Job Title: Site Reliability Engineer
Experience: +10 Years
Skills: .NET, SQL, React, Dynatrace, AWS, Splunk, Elastic Stack, Python, Scripting Languages, Ansible Tower, Terraform
Location: Fort Mill SC
We at Coforge are hiring for a Site Reliability Engineer with the following skills:
Responsibilities:
- Lead development of SRE dashboard.
- Lead development and tracking of SRE Error Budgets
- Lead root cause investigations.
- Proactively identify system anomalies
- Recognize automation opportunities.
- Strong understanding of Continuous CI/CD practices, with robust knowledge of Git, GitHub Actions and GitHub Workflows. Familiarity with other tools such as Jenkins and similar would be advantageous.
- Engage in and improve the whole life cycle of application and cloud services-from inception and design, through deployment, operation, and refinement.

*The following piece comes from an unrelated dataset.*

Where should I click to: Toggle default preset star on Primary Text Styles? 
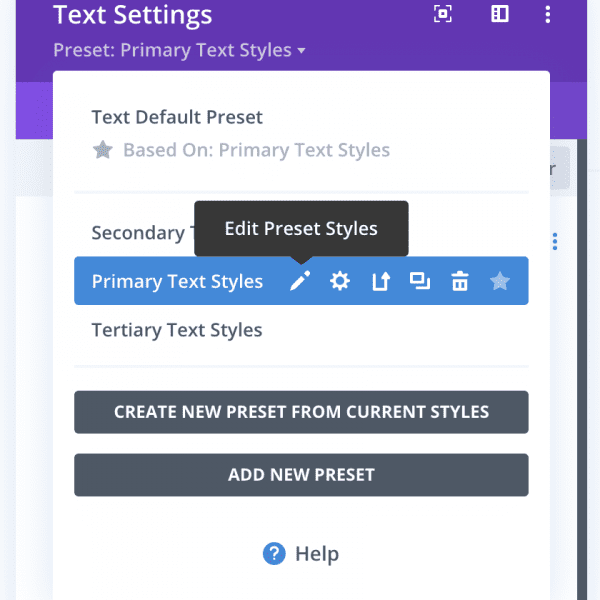click(x=500, y=281)
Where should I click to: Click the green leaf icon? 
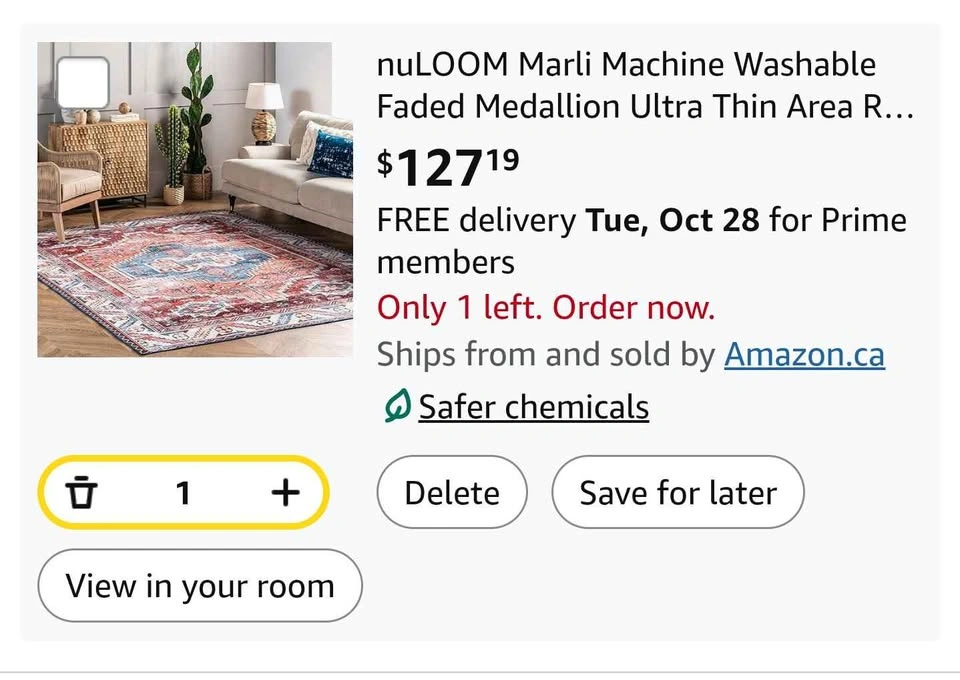(396, 407)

- Plug into software release cycle. Work closely with developers to ensure software releases are well designed, planned, implemented, released, and monitored.
- Automate time-consuming and manual processes.
- Assess current SRE solution and define the SRE approach for products.
- Work with applications development teams on designing, implementing, and improving SRE practices.
- Proficiency in Container Orchestration: Hands-on experience in creating and managing Docker images, ensuring optimal performance and security.
- Proficiency in Kubernetes platform including the ability to effectively manage containerized applications, scale resources as needed and troubleshoot issues in production environments.
- Monitoring and Observability: Experience with monitoring tools such as Prometheus, Grafana, and ELK Stack and should be able to set up and configure monitoring solutions, utilize metrics for performance optimization, and troubleshoot issues effectively.
- Strong understanding of cloud platforms like AWS and infrastructure automation tools.
- Proven ability to design and implement monitoring solutions that ensure system uptime and performance.
- Leverage industry-leading tools like Dynatrace, Splunk, and Elastic Stack for real-time monitoring and troubleshooting.
- Maintain a deep understanding of cloud platforms like AWS and utilize infrastructure automation tools like Terraform and Ansible Tower.